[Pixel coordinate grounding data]

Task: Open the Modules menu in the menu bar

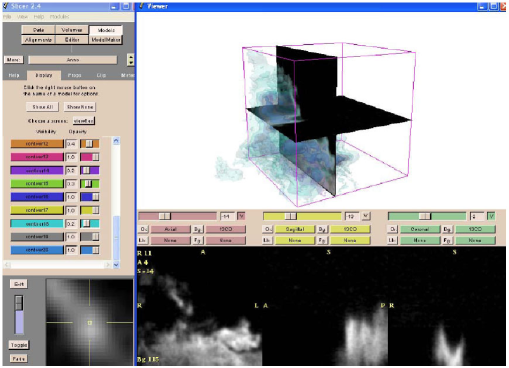Action: tap(60, 17)
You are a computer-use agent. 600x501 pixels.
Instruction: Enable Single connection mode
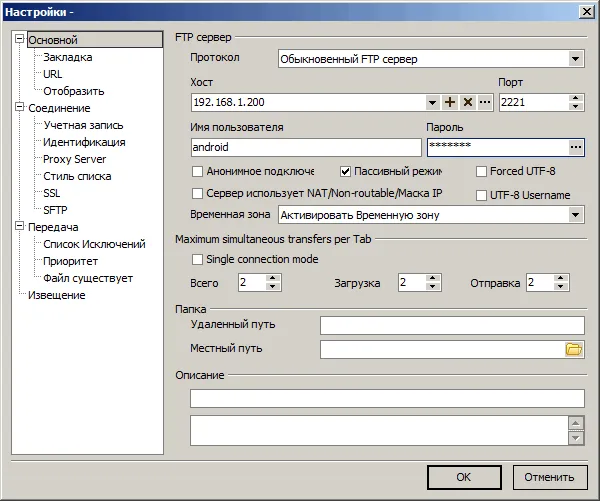pos(197,259)
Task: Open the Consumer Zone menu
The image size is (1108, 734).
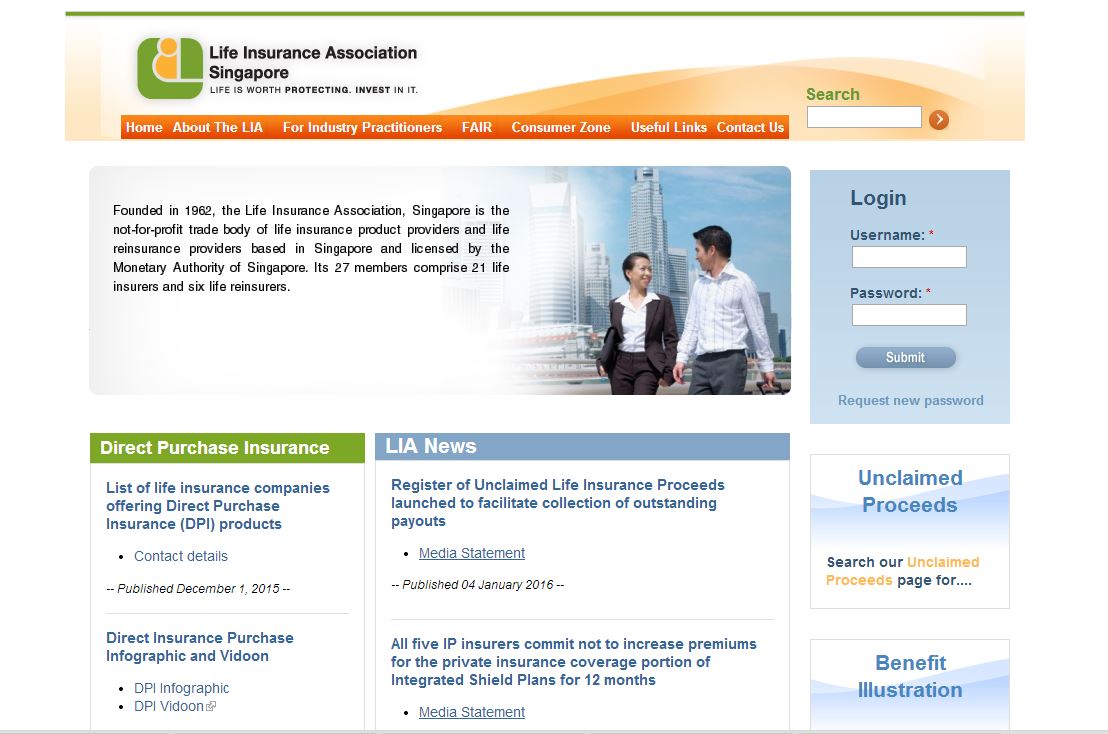Action: pos(560,128)
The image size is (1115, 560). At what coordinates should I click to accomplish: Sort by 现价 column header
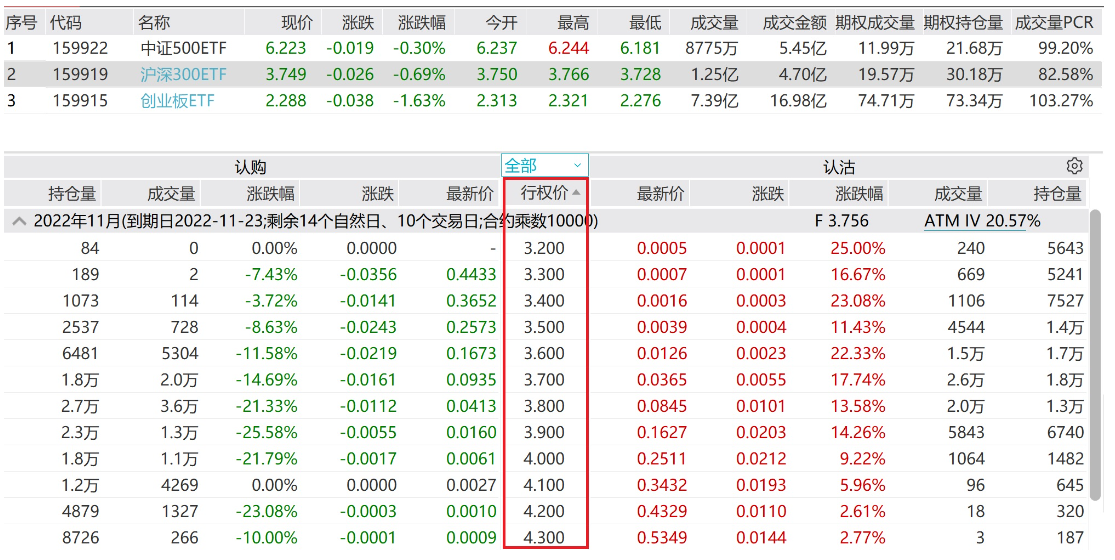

### YOUR OBJECTIVE:
Repeat the data in full and exactly. Omit pictures.

### PROBLEM SOLUTION:
Task: Open the Modules menu in the menu bar

Action: tap(60, 17)
You are a computer-use agent. 600x501 pixels.
Instruction: Enable Single connection mode
pos(197,259)
Task: Open the Consumer Zone menu
The image size is (1108, 734).
Action: pos(560,128)
The image size is (1115, 560). At what coordinates should I click to accomplish: Sort by 现价 column header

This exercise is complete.